Academic institutions provided pharmacists with professional education on online platforms in a previous Egyptian study [52]. However, published literature on knowledge and attitudes about MERS-CoV among health care professionals demonstrated limited knowledge in the southern region of Saudi Arabia [53, 54]. Moreover, a previous study reported that the biology teacher candidates' COVID-19 literacy levels were low to moderate [55].

The level of education can affect health literacy. This study found a significant positive correlation between education level and COVID-19-related health literacy. In this work, individuals with university or post-graduate degrees were found to have the highest COVID-19 health literacy levels. A previous survey on the health literacy of university students during the COVID-19 pandemic showed that two-thirds of university students had low to moderate COVID-19 health literacy levels, while an only 18.45% had a high level of COVID-19 health literacy [56]. On the other hand, other studies reported that education was not a significant predictor of health literacy level [33, 34, 41, 48].

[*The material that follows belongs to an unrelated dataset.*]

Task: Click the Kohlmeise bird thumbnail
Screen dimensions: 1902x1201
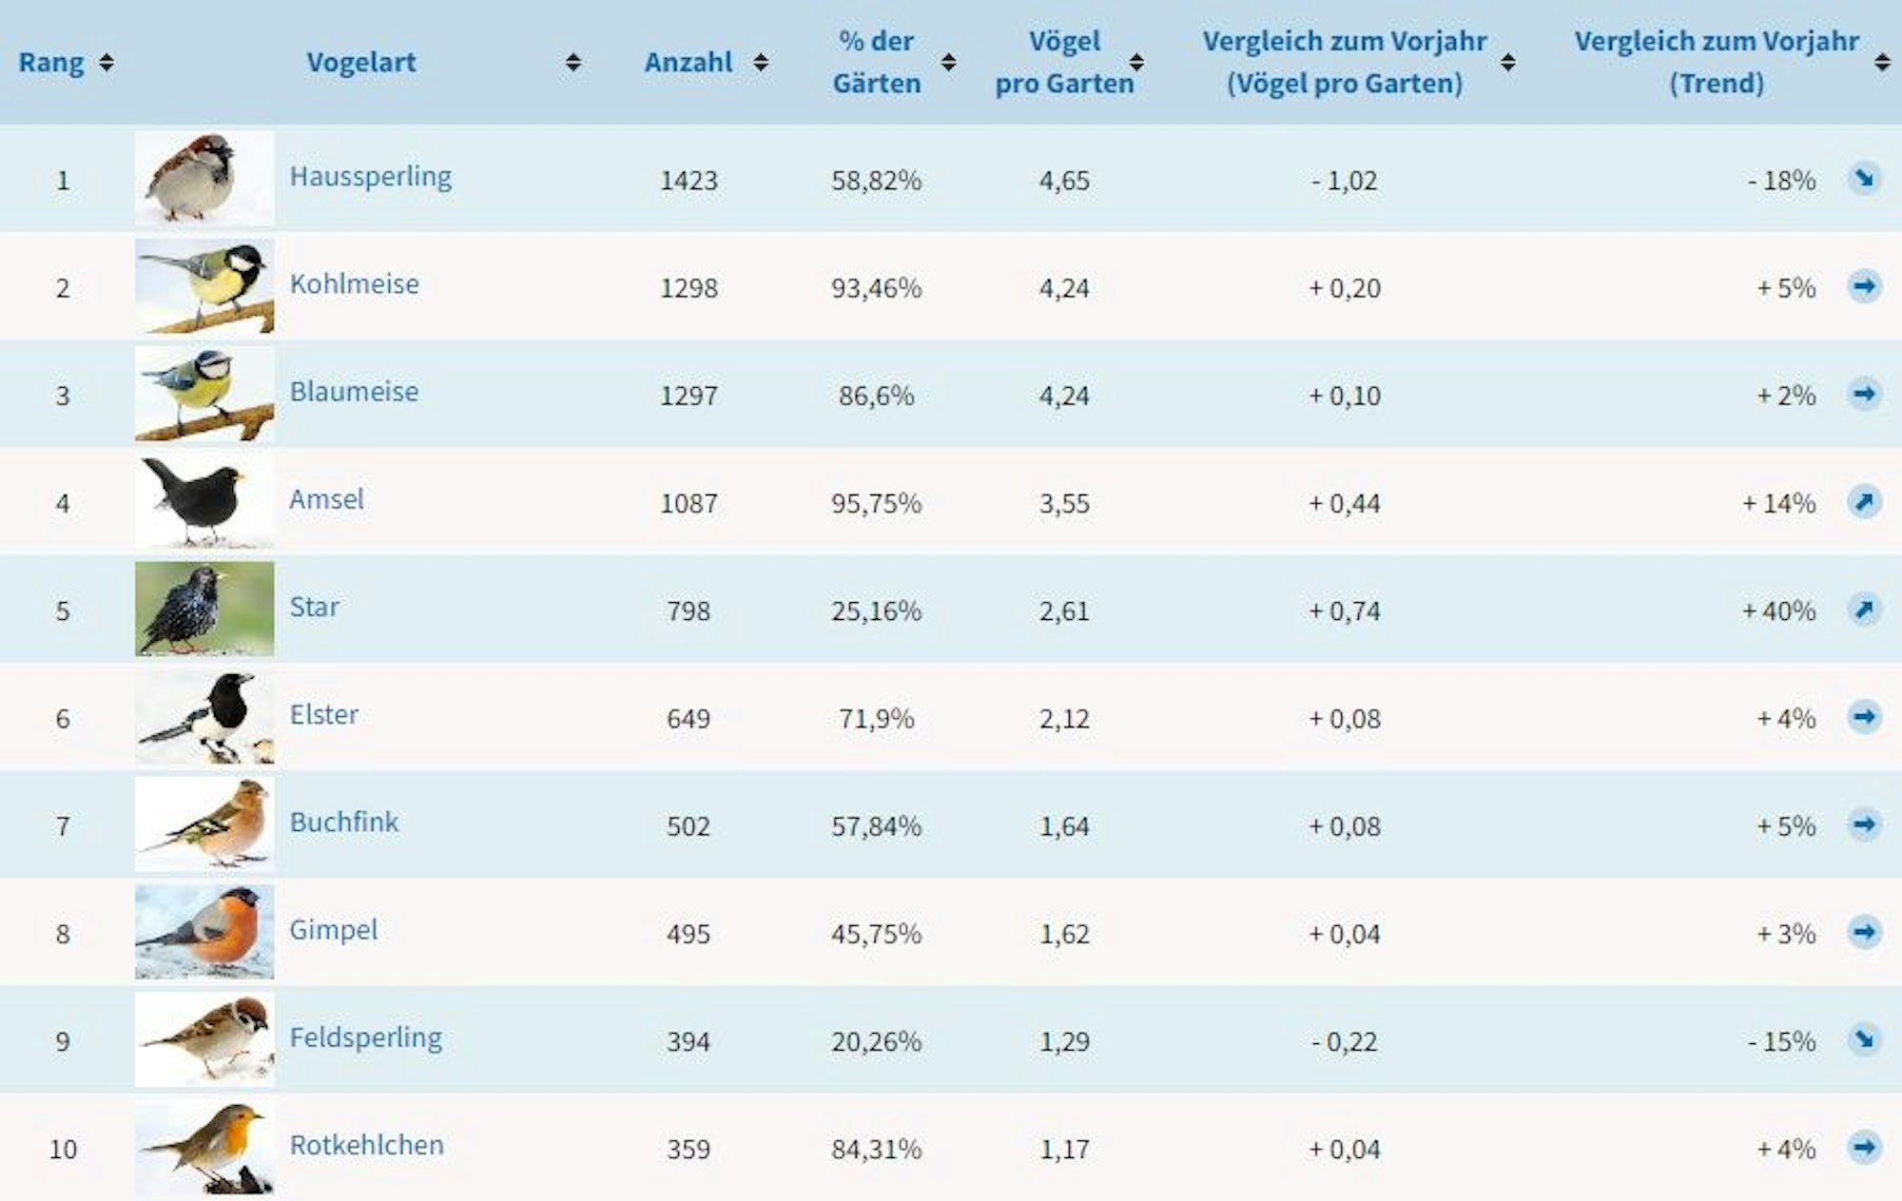Action: click(204, 286)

In this work, a significant negative correlation was observed between age and COVID-19-related health literacy, where the older the person is, the lower his/her COVID-19-related health literacy level is. On the other hand, health literacy was reported to be positively correlated with age, but only up to age 65 [41, 57]. This may be caused by the effect of age on cognitive deterioration, which can negatively affect health literacy level [58, 59].

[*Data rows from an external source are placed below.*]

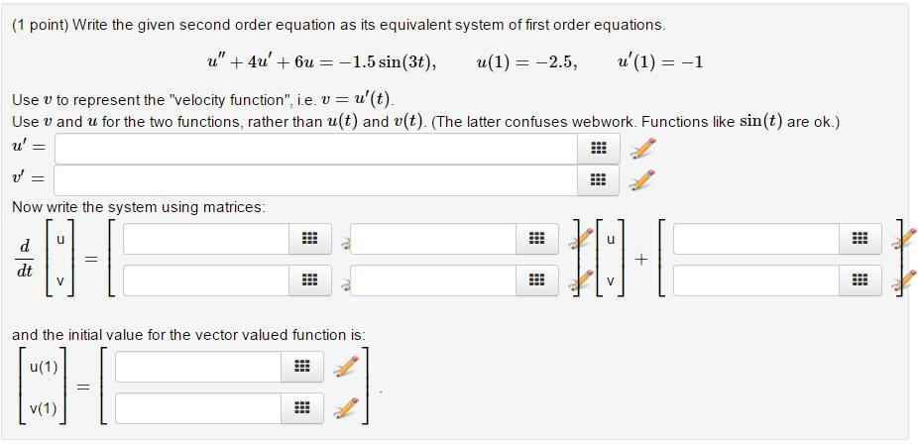Click matrix bottom-right entry input field

[x=433, y=280]
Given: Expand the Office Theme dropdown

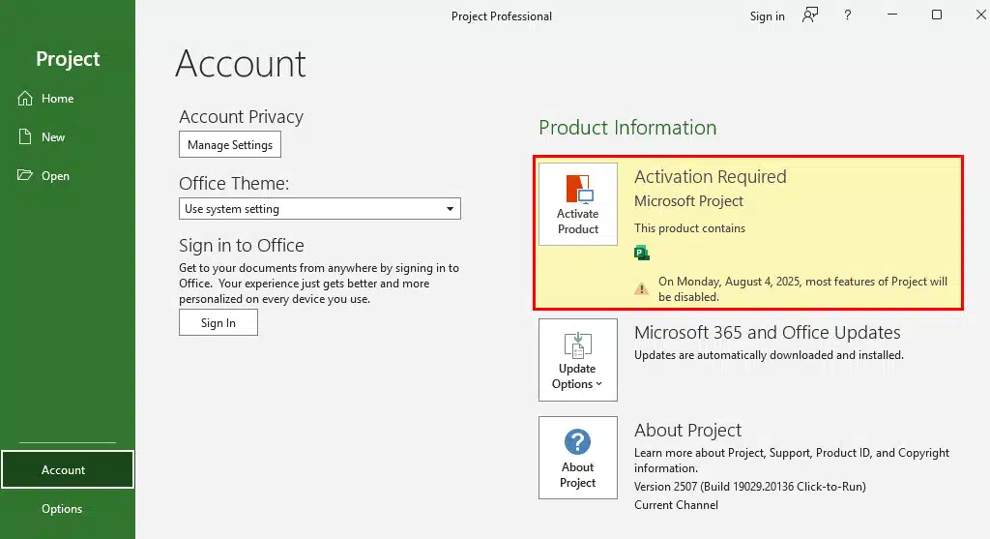Looking at the screenshot, I should pyautogui.click(x=321, y=209).
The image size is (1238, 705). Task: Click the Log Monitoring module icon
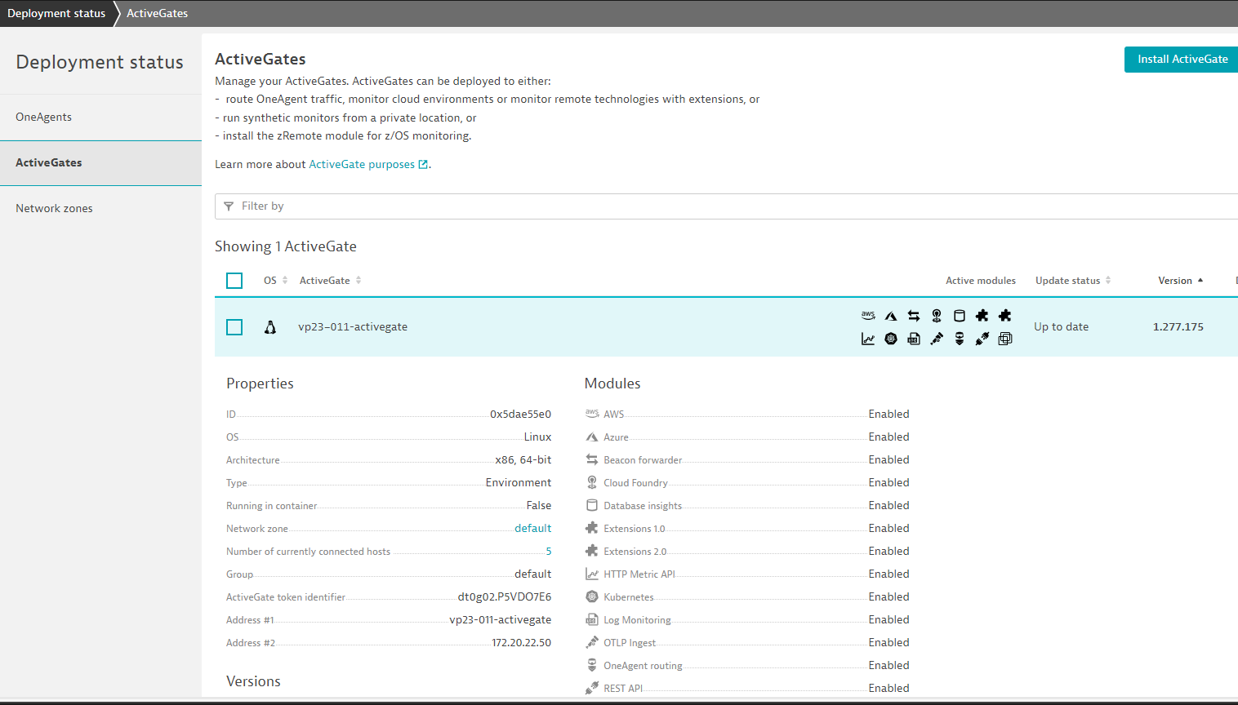592,619
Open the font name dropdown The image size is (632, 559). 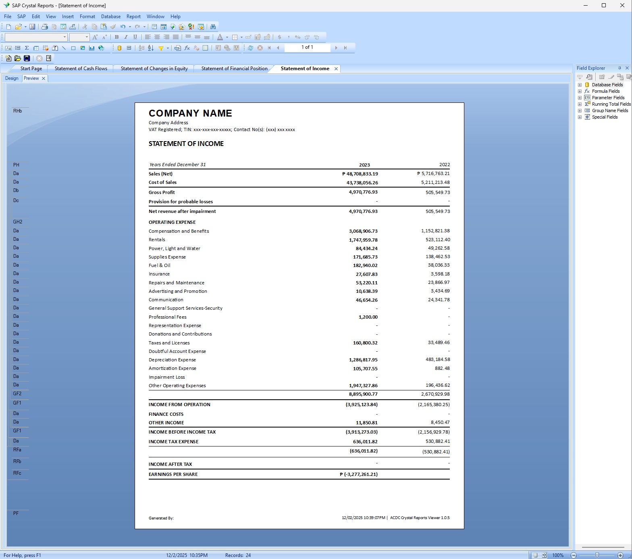click(x=64, y=37)
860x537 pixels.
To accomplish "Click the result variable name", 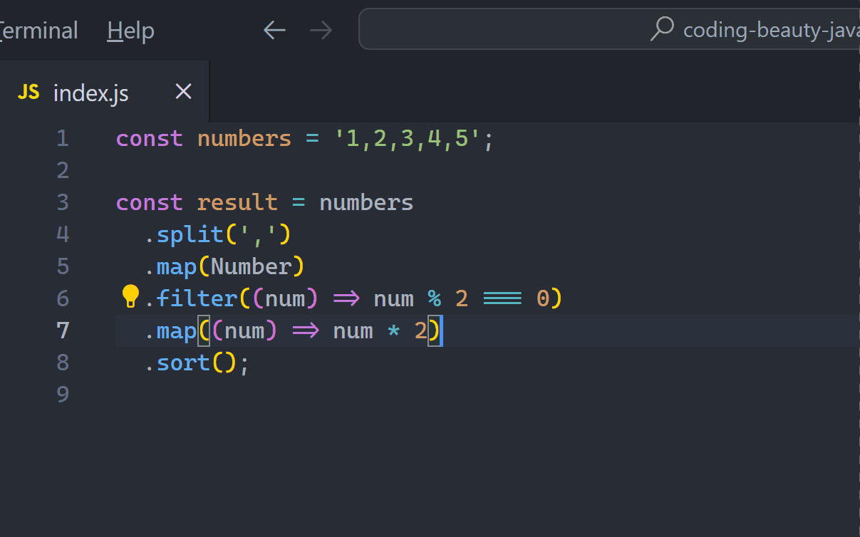I will point(237,202).
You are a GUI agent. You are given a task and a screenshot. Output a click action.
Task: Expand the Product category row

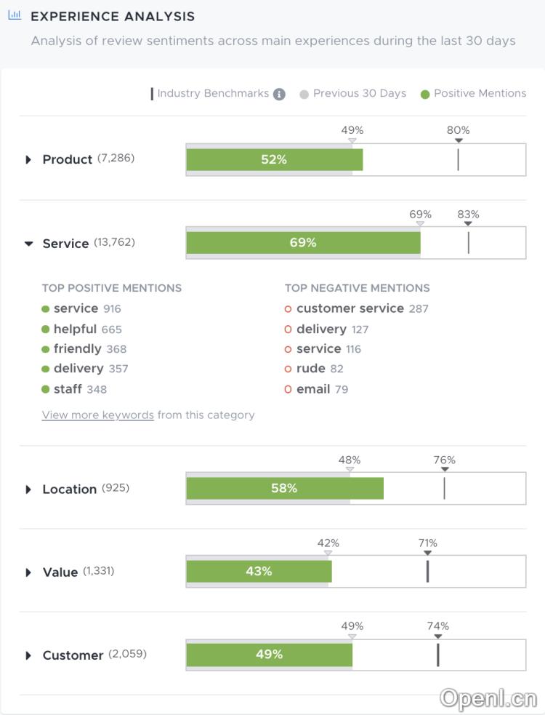tap(29, 159)
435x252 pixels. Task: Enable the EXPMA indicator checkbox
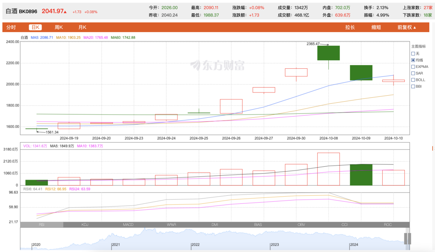(x=413, y=67)
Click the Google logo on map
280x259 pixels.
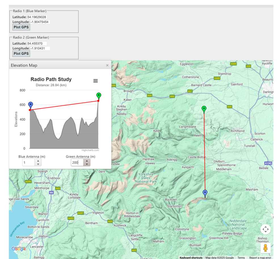pyautogui.click(x=19, y=249)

Filtering accurate from inaccurate health information on the internet is a great challenge [60, 61]. Health literacy can enable the general population to identify trustworthy COVID-19 media information and to detect information that might be misleading [62]. Therefore, social media providers must act proactively and spread only accurate health information through the media. Noteworthy, the government should monitor social media platforms and ban false information [63,64,65,66,67,68]. More research is needed on the factors affecting health literacy, how to elevate the health literacy of the population, and the proactive role of pharmacy students in raising the health literacy level of the population and preparedness for what may come later.

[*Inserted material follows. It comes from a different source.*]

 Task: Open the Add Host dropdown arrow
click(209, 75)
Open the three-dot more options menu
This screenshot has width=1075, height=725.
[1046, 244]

To the best of our knowledge, until now, there was no available study on the COVID-19-related health literacy of Egyptian people living in Alexandria. This is the first study to assess COVID-19-related health literacy in this population and its associated factors. In addition, it highlights the role that pharmacy students can play in health promotion because the data published in the literature in this area are scarce. However, it is acknowledged that large sample size may artificially inflate the statistical results. Further research with a smaller number of participants will be required to confirm the results of this work. In addition, this work was done in Alexandria, Egypt, and the results cannot be generalized to the world population. We relied on pharmacy students to collect the data under the supervision of the researcher, as the researcher's time was insufficient to complete the study in a timely fashion.

4 Conclusion

There is a great need to promote health education. More than half of the Egyptian population living in Alexandria has inadequate or problematic COVID-19-related health literacy scores. Female gender, younger age, higher socioeconomic status, professions with a medical background, and level of education were positively correlated with COVID-19-related health literacy. The government, policymakers, healthcare providers, and media must act proactively to increase the level of the citizen's COVID-19-related health literacy. Raising health awareness will protect the population against what may come later.